Das ist der Unterschied. Was Sie und uns unterscheidet, ist, dass wir der festen Überzeugung sind, dass die Wirtschaft für die Menschen da ist.

(Christopher Vogt [FDP]: Sie wählen doch auch heimlich FDP! - Heiterkeit)

- So schlecht könnte es mir gar nicht gehen, dass ich auf die Idee kommen würde, so etwas zu tun.

(Zurufe)

Unsere Auffassung ist die, dass die Wirtschaft für die Menschen da ist und nicht umgekehrt. Deswe

gen begrüße ich jede Rede, wo FDP- oder CDULeute sagen, welche Steuerpolitik sie wollen. Das ist eine, die sich gegen das Gemeinwohl richtet, das ist eine egoistische Steuerpolitik. Die Mehrheit der Menschen sind keine Egoisten. Sie werden keine Mehrheit für Schwarz-Gelb kriegen. Schwarz-Gelb ist nämlich bei den letzten 12 Wahlen überall abgewählt worden. Warten Sie auf den 22. September 2013; da wird das genauso sein. - Vielen herzlichen Dank.

(Beifall SPD, BÜNDNIS 90/DIE GRÜNEN und SSW - Zurufe CDU und FDP)

Für die FDP-Fraktion hat Herr Abgeordneter Dr. Heiner Garg das Wort.

Frau Präsidentin! Liebe Kolleginnen und Kollegen! Ich hoffe, dass beide Reden des Kollegen Stegners von der Öffentlichkeit gehört wurden. Dann kann man nämlich wunderbar feststellen, wie er sich in beiden Reden herrlich widersprochen hat. In der ersten Rede hat er uns noch an seinem statistischen Wissen teilhaben lassen und an der Aufarbeitung von Steuerstatistiken. Da wollte er uns glauben machen, dass die Steuerbelastung völlig asymetrisch zugunsten von Schwächeren verteilt sei ebenso wie die Vermögensverteilung.

Es gibt nur ein Problem, sehr geehrter Herr Dr. Stegner. Ich möchte Sie mit einem Zitat konfrontieren, das nicht von Wolfgang Kubicki und nicht vom Spitzenkandidaten der FDP stammt, sondern von Ihrem Kanzlerkandidaten, der da schreibt:

„Zurück zum Mythos der zu geringeren Besteuerung der vermeintlich Reichen.

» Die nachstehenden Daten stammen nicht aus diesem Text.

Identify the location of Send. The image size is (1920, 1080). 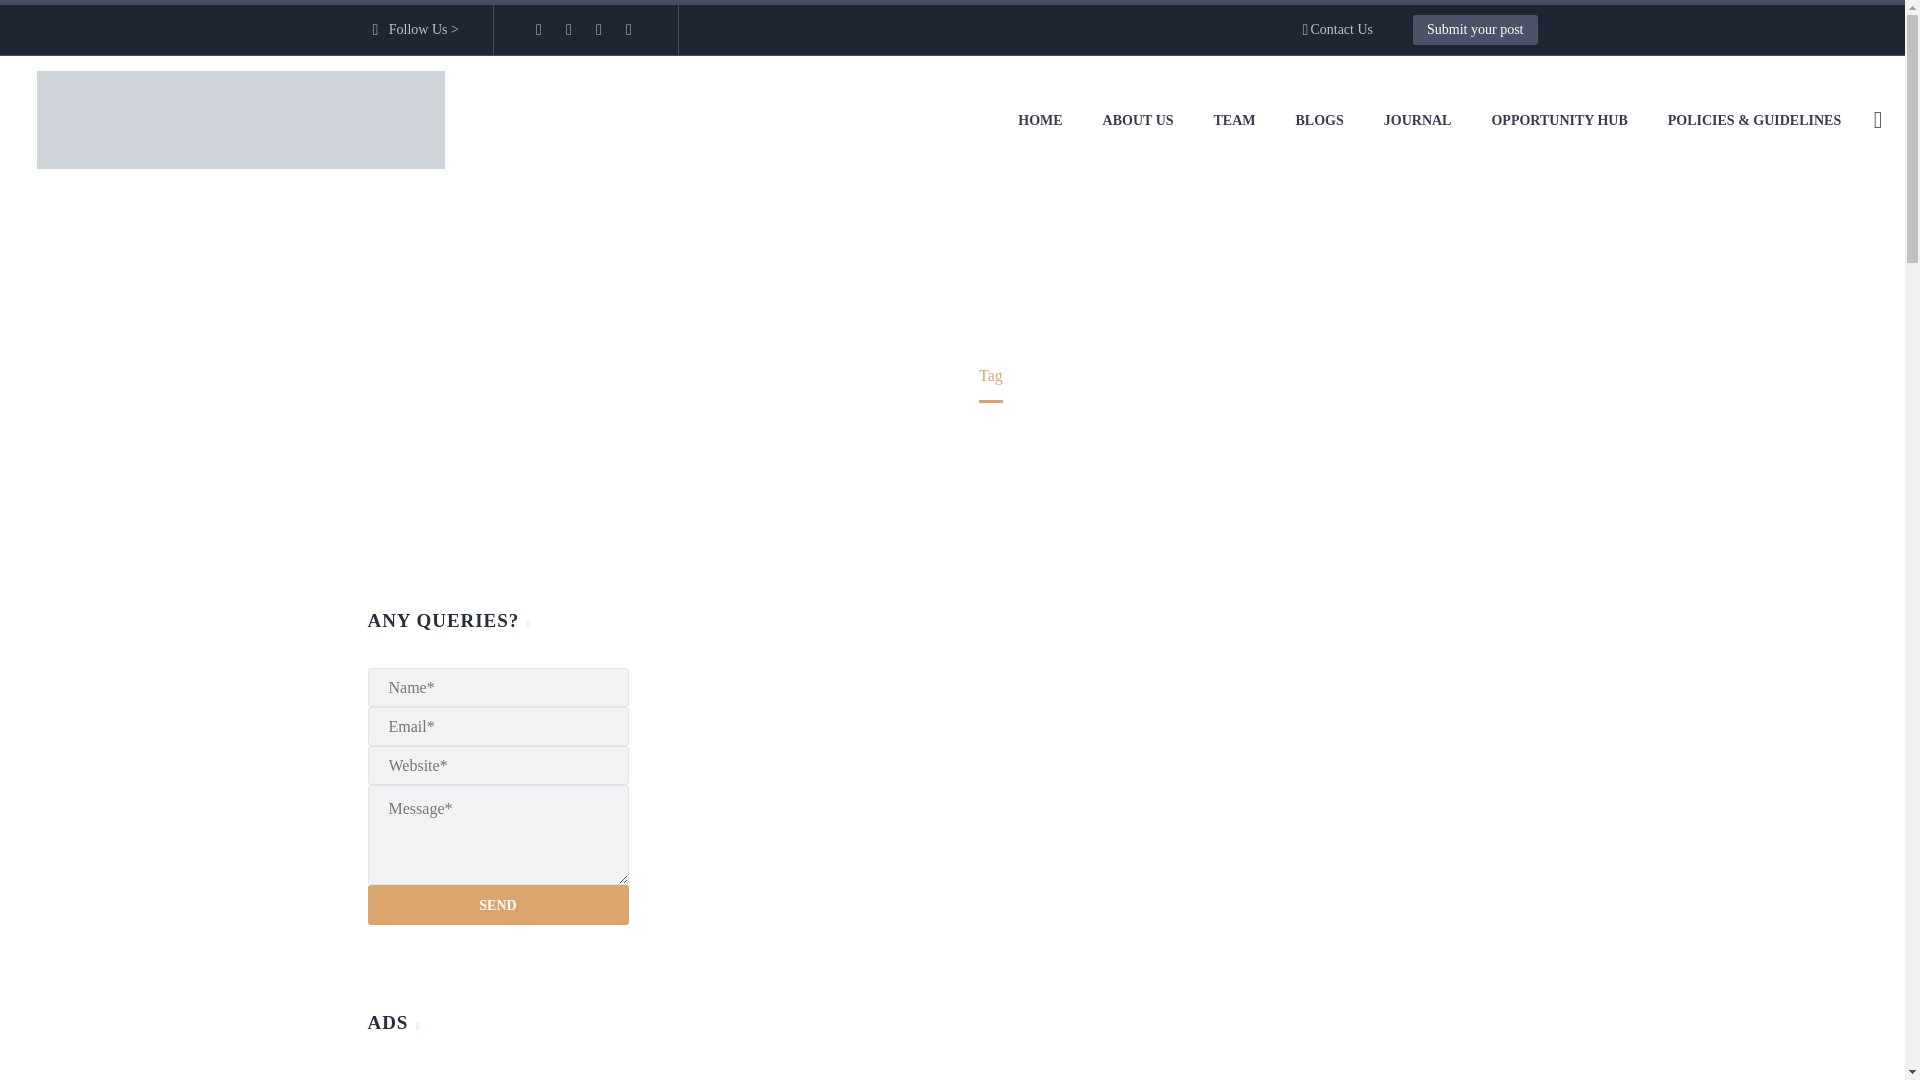
(498, 904).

Auch er verliert seine Ausstrahlung durch trockene Statistik. Das oberste Einkommensdezil, die 10 % mit dem höchsten Einkommen, erbringt 52 % des Aufkommens der Einkommensteuer; das oberste Einkommensfünftel leistet 68 % aller Steuerzahlungen. Die unteren 50 % aller Einkommensteuerpflichtigen tragen hingegen gerade einmal 6,5 % und die untersten 20 % lediglich 0,1 % zum Steueraufkommen bei.“

(Beifall FDP und CDU)

Meine sehr geehrten Damen und Herren, ist das jetzt der verteilungspolitische Skandal, den Sie hier anprangern?

Der Kollege Andresen, finanzpolitischer Sprecher seiner Fraktion, stellt sich hier hin und behauptet wahrscheinlich weiß er es nicht besser - Unsinn über das Ehegattensplitting. Der Kollege Harms behauptet implizit, dass Kita-Beiträge vom Bund festgesetzt werden. Ich hoffe wirklich, dass Steuerpolitik in diesem Wahlkampf eine Rolle spielt, weil Sie nämlich steuerpolitisch nur noch mitleiderregend sind, meine sehr geehrten Damen und Herren.

(Beifall FDP und CDU)

Herr Abgeordneter, gestatten Sie eine Zwischenfrage des Herrn Abgeordneten Stegner?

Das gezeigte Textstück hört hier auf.